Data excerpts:
++++++++++++++++++++
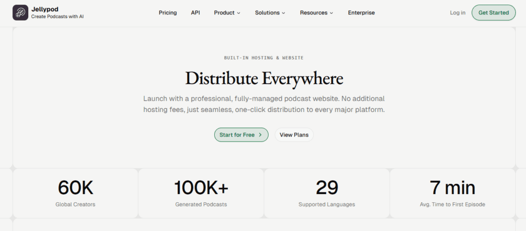Click the Jellypod brand name text
The height and width of the screenshot is (231, 526).
tap(43, 9)
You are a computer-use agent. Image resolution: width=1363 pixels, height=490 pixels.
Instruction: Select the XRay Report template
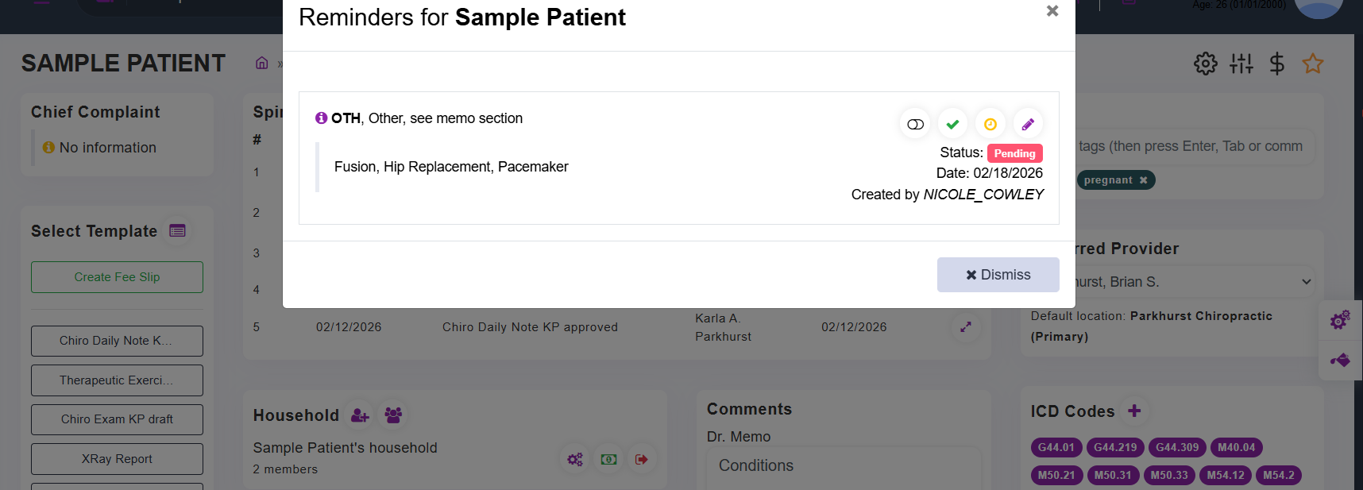(117, 459)
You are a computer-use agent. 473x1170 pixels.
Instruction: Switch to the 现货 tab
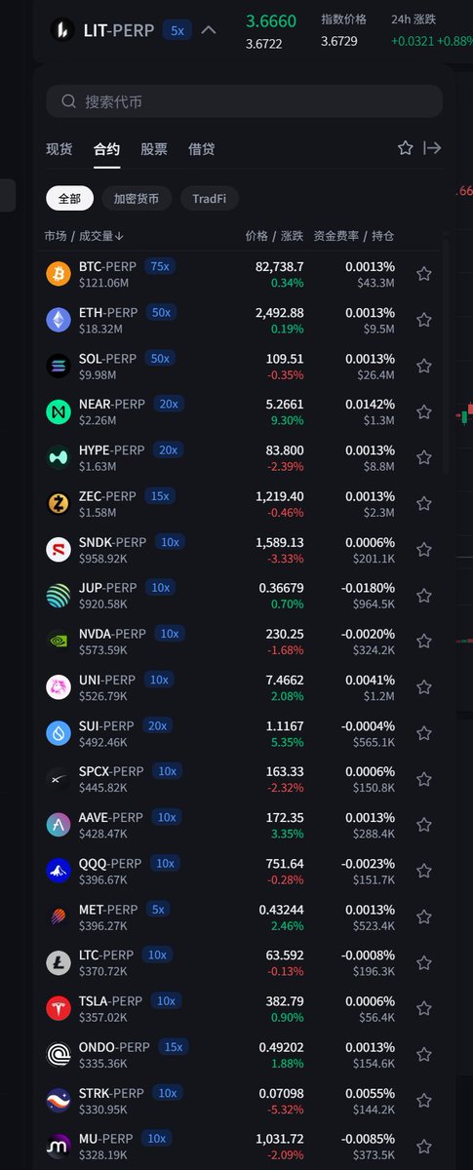point(59,149)
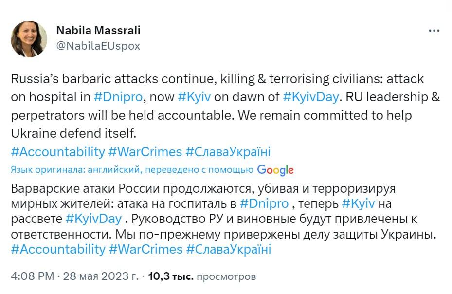Click #Accountability hashtag below the Russian text
Viewport: 452px width, 294px height.
tap(57, 249)
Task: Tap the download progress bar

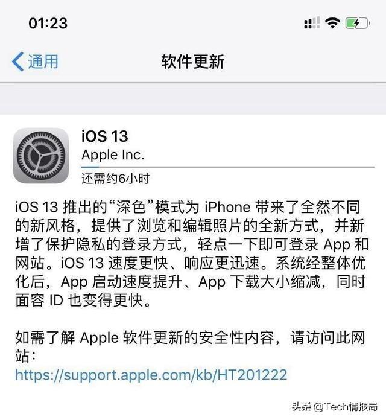Action: point(228,167)
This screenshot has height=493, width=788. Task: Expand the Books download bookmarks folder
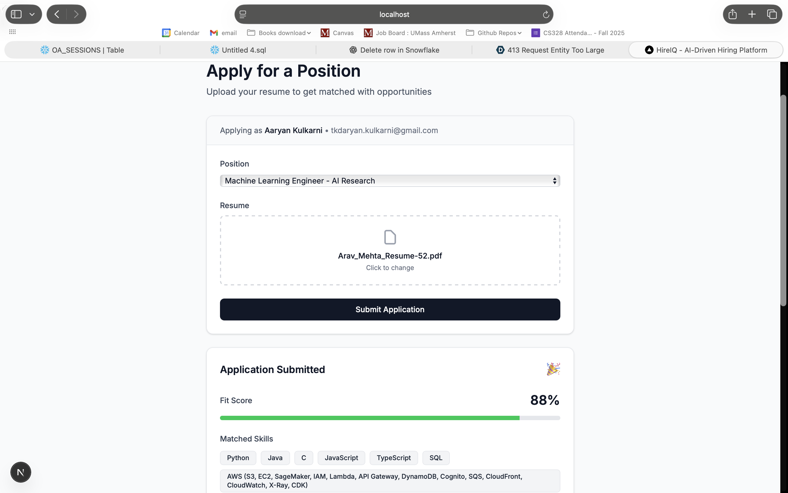279,33
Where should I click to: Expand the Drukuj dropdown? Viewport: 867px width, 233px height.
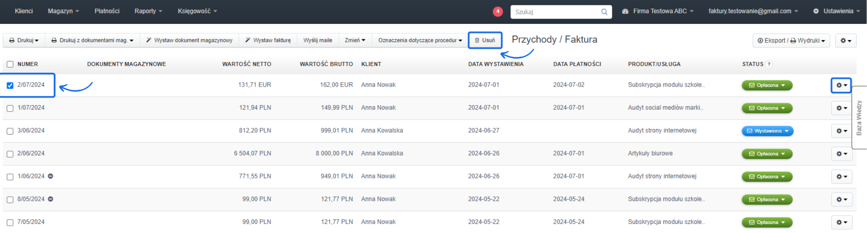[24, 40]
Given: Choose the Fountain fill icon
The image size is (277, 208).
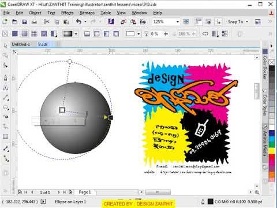Looking at the screenshot, I should pos(24,34).
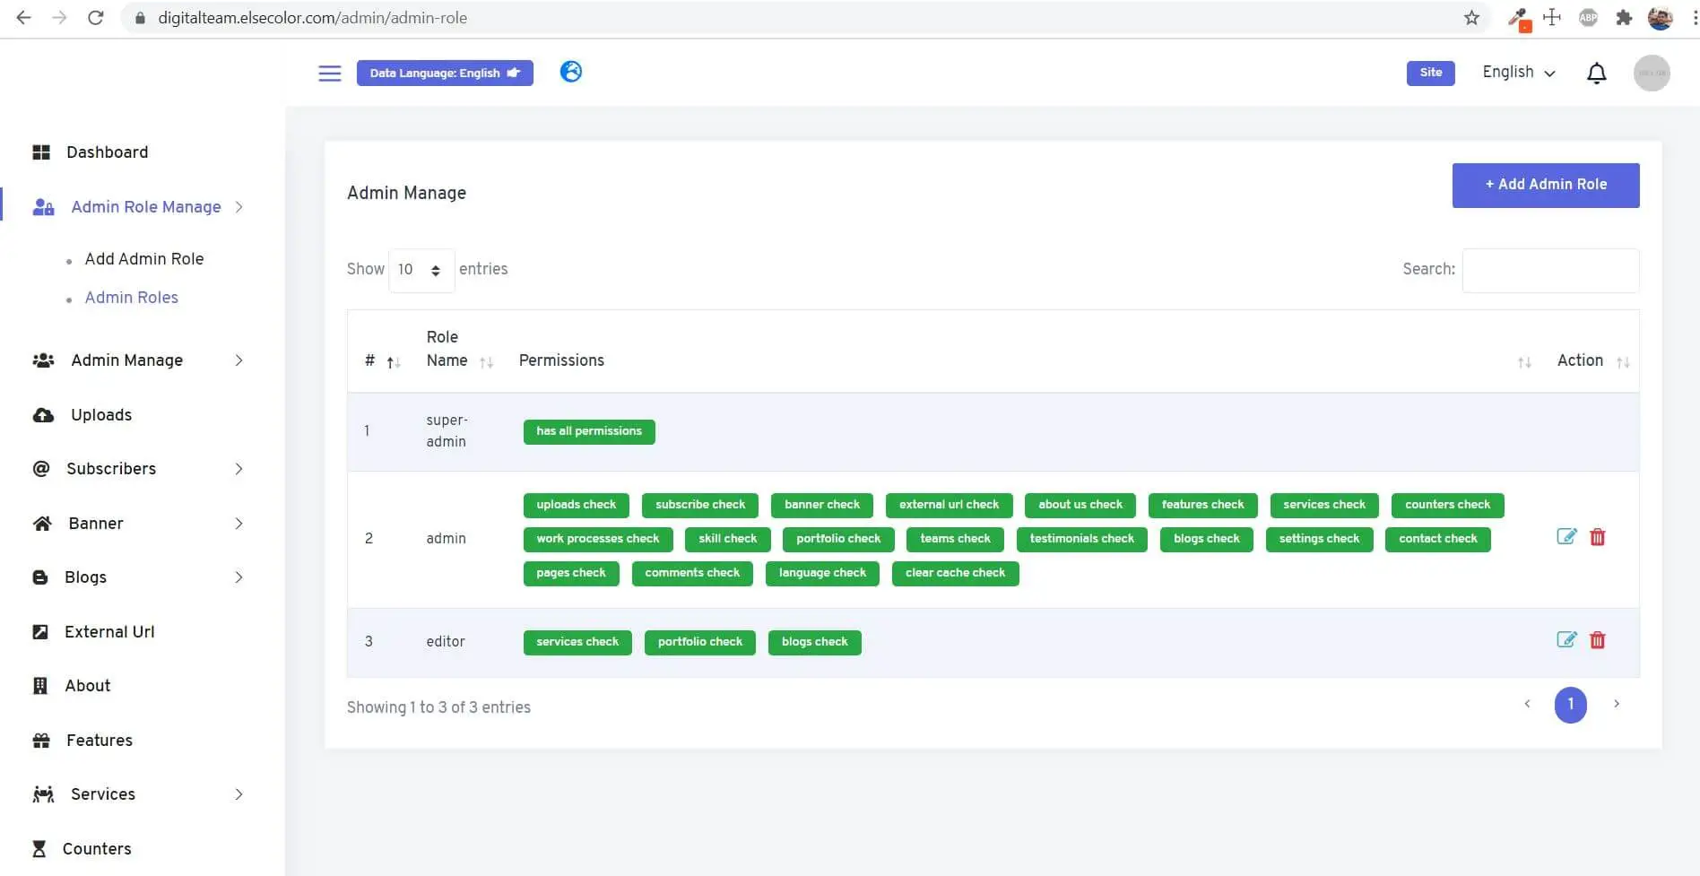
++++++++++++++++++++
**EXERCISE INSTRUCTIONS**
In the lines above, find the word "computer" and copy every line it occurs in.

**EXERCISE RESULT**
You are a computer-use agent. Image resolution: width=1363 pixels, height=490 pixels.
You are a computer-use agent. 473x1170 pixels.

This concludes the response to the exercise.